# [TEXTE À LIRE]
________________________

Biens reçus par les associations : quels droits d’enregistrement ?

En cours d’existence, nombreuses sont les associations concernées par la transmission d’un bien, soit à l’issue d’une opération de restructuration, soit lorsqu’elles reçoivent des libéralités. Autant de situations complexes qu’il convient d’appréhender avec beaucoup de rigueur sur le plan juridique pour sécuriser, voire optimiser ces opérations sur un plan fiscal.

Au vu des missions qu’elles s’assignent le plus souvent, qu’elles soient d’utilité sociale[1] ou d’intérêt général[2], les associations ont plus que quiconque vocation à recevoir des libéralités (dons et legs). Or, si celles-ci se matérialisent dans la plupart des cas par des versements dépourvus de tout formalisme (dons manuels), la transmission de biens en faveur d’une association peut aussi être la résultante d’opérations plus complexes requérant en principe plus de solennité. Après vérification de leur capacité juridique – à recevoir –, il appartiendra à ces organismes sans but lucratif (OSBL) de qualifier juridiquement l’opération donnant lieu à transmission de patrimoine (don ou apport) afin d’être en capacité d’identifier leurs obligations en matière de droits d’enregistrement ou de mutation.

I. Biens reçus d’une autre association

1. Dons et legs

Une association peut être conduite à recevoir les biens d’une autre association soit en cours de vie, lorsque l’assemblée générale décide de faire don d’une partie de son patrimoine[3] à une autre association, soit en fin de vie, lorsque l’assemblée générale décide sa dissolution et choisit une autre association comme attributaire de son patrimoine à l’issue de la phase de liquidation. À défaut de dispositions spécifiques – donation par acte authentique pour le transfert d’immobiliers (v. infra) –, la dévolution de biens d’une association à une autre association est enregistrée au droit fixe de 125 euros[4].

2. Autres biens reçus par une association

Les particuliers et les entreprises participent directement au financement des associations, notamment par l’intermédiaire de dons manuels entrant dans le dispositif de mécénat. Il peut également s’agir d’opérations plus solennelles (donations par acte authentique ou legs).

2.1. Dons manuels

  • Exonération de principe des associations. Les associations ne sont que très rarement taxables au titre des dons manuels qu’elles reçoivent. Sont en effet exonérés de droits de mutation à titre gratuit les organismes d’intérêt général mentionnés à l’article 200 du code général des impôts (CGI)[5], c’est-à-dire ceux qui peuvent bénéficier du régime de mécénat[6], et les OSBL concernés par l’une des exonérations spécifiques mentionnées à l’article 795, 2°, 4°, 5° et 14° (fonds de dotation)[7] du CGI.
  • Cas d’imposition des associations. Les OSBL autres que ceux précédemment mentionnés peuvent être soumis aux droits de donation à titre gratuit sur les dons manuels qu’ils reçoivent, mais exclusivement dans les cas limitativement énumérés par la loi[8] :
    • l’association bénéficiaire ou son représentant légal procède à la déclaration du don manuel dans un acte soumis à l’enregistrement ;
    • le don manuel fait l’objet d’une reconnaissance judiciaire – situation exceptionnelle ;
    • l’association révèle le don à l’administration.

________________________

# [CONSIGNE A]
Recopiez le passage du texte sur les associations qui commence à « Biens reçus par les » et se termine à « un plan fiscal. ».

________________________

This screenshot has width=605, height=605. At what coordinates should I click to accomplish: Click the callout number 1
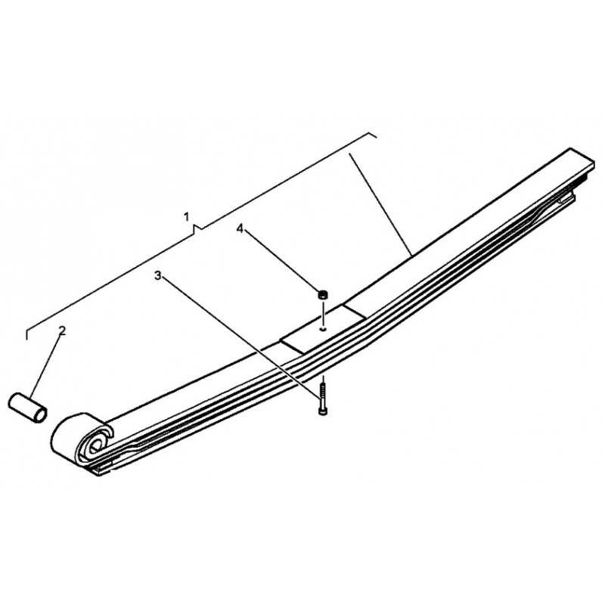pyautogui.click(x=186, y=217)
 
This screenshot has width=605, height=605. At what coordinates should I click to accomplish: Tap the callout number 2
pyautogui.click(x=62, y=330)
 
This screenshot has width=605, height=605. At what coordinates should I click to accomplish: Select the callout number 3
pyautogui.click(x=157, y=275)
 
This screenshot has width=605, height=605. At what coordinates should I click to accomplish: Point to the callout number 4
pyautogui.click(x=240, y=229)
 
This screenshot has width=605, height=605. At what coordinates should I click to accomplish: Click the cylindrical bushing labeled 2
pyautogui.click(x=27, y=407)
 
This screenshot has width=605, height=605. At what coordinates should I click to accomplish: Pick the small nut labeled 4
pyautogui.click(x=323, y=294)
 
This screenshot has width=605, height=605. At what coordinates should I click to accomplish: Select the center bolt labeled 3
pyautogui.click(x=323, y=399)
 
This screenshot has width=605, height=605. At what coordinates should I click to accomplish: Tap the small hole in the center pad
pyautogui.click(x=323, y=329)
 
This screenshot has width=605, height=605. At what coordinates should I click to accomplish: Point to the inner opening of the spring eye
pyautogui.click(x=95, y=445)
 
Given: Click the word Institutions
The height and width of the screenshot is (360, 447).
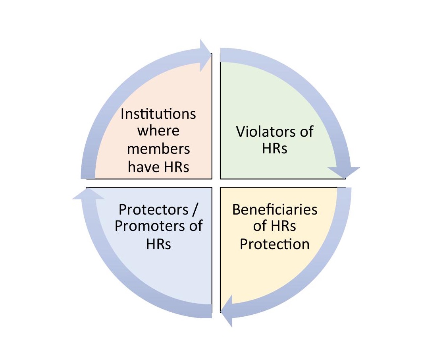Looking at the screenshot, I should click(158, 114).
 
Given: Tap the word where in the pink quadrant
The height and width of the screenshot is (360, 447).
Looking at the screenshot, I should click(158, 131).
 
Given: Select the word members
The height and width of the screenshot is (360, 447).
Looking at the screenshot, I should click(158, 149).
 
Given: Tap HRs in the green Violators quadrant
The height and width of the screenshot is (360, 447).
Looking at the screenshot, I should click(275, 149).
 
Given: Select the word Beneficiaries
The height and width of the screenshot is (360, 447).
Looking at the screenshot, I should click(275, 209).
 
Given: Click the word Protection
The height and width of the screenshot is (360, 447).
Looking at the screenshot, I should click(275, 244).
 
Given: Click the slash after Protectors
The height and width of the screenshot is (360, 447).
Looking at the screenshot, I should click(199, 209).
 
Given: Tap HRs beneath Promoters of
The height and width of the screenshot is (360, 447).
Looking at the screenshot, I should click(158, 244).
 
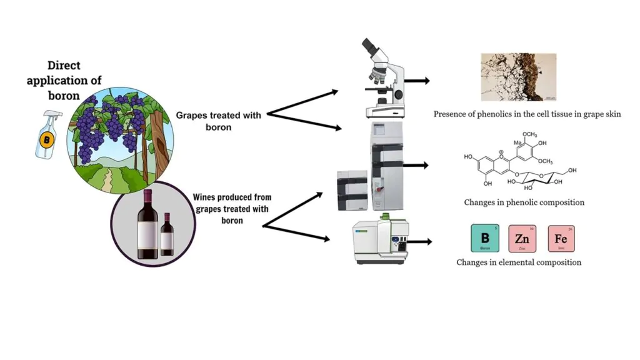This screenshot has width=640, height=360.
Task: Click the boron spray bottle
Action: (47, 134)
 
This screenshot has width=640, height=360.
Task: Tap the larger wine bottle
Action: (148, 224)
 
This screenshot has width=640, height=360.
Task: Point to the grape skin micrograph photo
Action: (518, 78)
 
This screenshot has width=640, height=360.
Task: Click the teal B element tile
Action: (484, 239)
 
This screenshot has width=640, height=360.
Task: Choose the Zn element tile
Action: (522, 239)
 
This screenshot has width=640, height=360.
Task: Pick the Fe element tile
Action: (561, 239)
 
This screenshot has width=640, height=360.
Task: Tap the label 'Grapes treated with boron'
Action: (218, 121)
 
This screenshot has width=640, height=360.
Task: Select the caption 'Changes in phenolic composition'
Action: (524, 202)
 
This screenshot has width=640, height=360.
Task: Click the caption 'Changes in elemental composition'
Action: (519, 262)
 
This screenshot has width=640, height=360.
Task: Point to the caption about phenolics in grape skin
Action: (527, 114)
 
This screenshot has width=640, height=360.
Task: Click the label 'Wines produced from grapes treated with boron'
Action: (232, 209)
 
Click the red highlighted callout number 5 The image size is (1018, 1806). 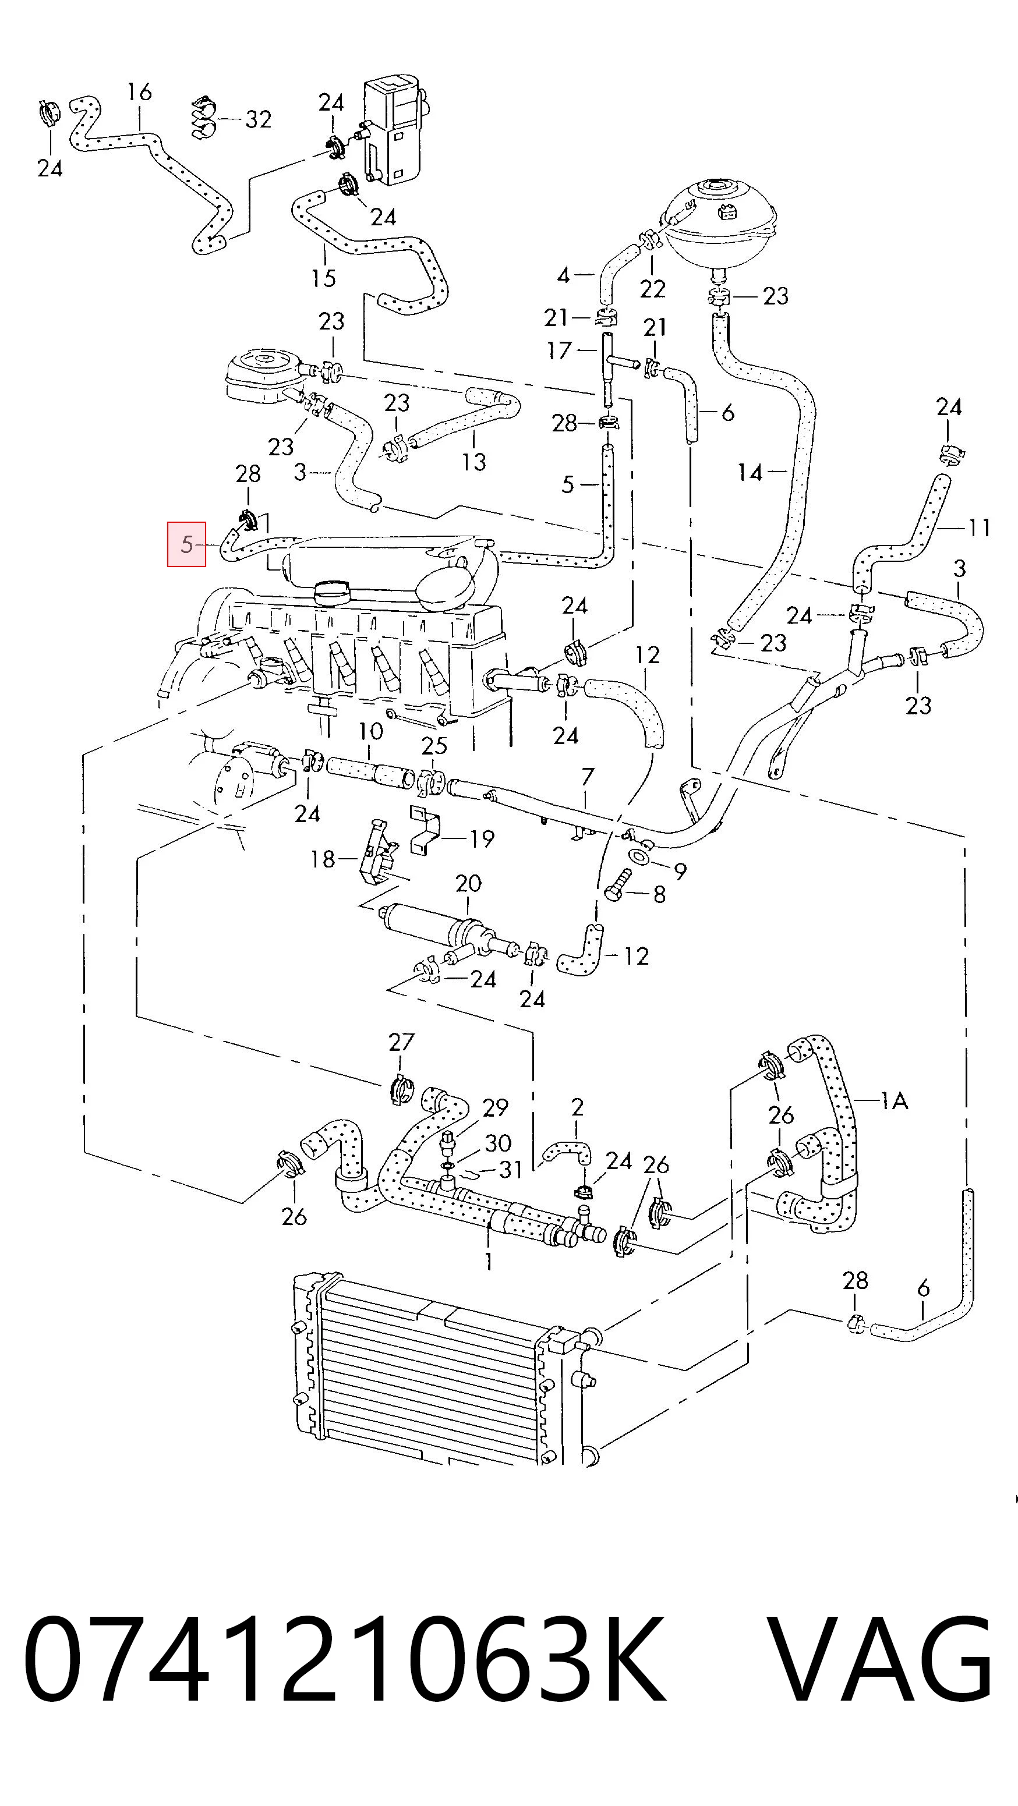point(186,544)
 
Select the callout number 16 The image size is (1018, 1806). point(140,92)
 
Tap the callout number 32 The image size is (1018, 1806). point(258,119)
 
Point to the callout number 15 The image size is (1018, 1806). point(323,278)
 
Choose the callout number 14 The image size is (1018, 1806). point(750,473)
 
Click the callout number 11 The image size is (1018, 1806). point(979,527)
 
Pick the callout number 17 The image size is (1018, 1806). point(560,350)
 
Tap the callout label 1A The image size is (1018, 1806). point(894,1102)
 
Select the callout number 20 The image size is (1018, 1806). point(468,883)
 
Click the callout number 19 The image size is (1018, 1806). point(482,838)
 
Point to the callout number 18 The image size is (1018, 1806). point(323,859)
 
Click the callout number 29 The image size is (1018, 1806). point(495,1109)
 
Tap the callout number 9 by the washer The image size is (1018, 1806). point(680,871)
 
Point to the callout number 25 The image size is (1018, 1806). point(434,745)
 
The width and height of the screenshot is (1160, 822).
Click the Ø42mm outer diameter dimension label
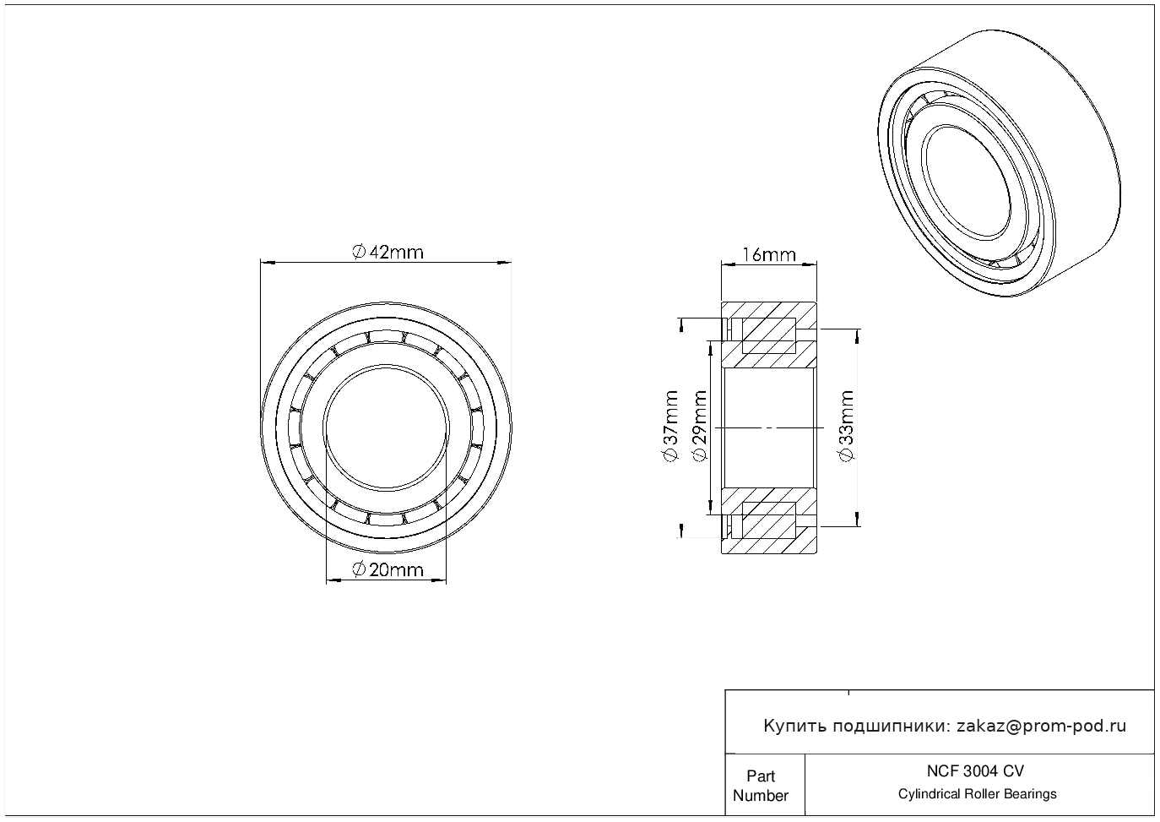tap(388, 252)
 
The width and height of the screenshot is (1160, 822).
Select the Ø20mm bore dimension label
tap(388, 569)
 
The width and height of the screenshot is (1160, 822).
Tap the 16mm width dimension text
tap(768, 254)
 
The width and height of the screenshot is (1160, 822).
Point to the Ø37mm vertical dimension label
tap(670, 426)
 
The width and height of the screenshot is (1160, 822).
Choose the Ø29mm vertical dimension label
tap(698, 426)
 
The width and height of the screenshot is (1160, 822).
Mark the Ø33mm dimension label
tap(847, 426)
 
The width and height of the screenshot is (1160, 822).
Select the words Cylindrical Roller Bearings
tap(977, 794)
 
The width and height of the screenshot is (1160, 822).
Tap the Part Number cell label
tap(761, 786)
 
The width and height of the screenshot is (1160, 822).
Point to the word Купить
tap(794, 726)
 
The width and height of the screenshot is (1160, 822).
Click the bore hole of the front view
tap(386, 427)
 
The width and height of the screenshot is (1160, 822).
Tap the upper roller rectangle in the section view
tap(768, 335)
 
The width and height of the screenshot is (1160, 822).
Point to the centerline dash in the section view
tap(768, 427)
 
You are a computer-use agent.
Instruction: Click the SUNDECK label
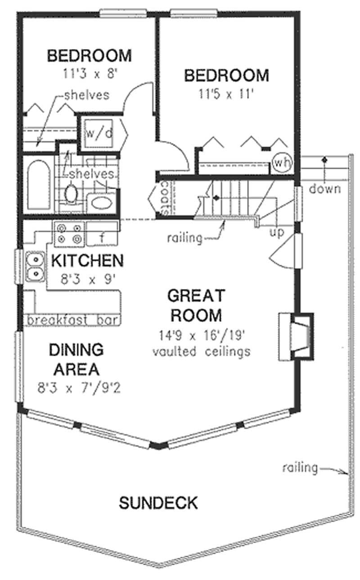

________________________

# [CONSIGNE B]
Montrez chaque ligne des enregistrements où figure le mot « Given », en tenant compte des majuscules et des minuscules.

# [RÉSULTAT FINAL A]
Biens reçus par les associations : quels droits d’enregistrement ?

En cours d’existence, nombreuses sont les associations concernées par la transmission d’un bien, soit à l’issue d’une opération de restructuration, soit lorsqu’elles reçoivent des libéralités. Autant de situations complexes qu’il convient d’appréhender avec beaucoup de rigueur sur le plan juridique pour sécuriser, voire optimiser ces opérations sur un plan fiscal.

# [RÉSULTAT FINAL B]
Given: Click the word Institutions
Given: Tap the word where in the pink quadrant
Given: Select the word members
Given: Tap HRs in the green Violators quadrant
Given: Select the word Beneficiaries
Given: Click the word Protection
Given: Click the slash after Protectors
Given: Tap HRs beneath Promoters of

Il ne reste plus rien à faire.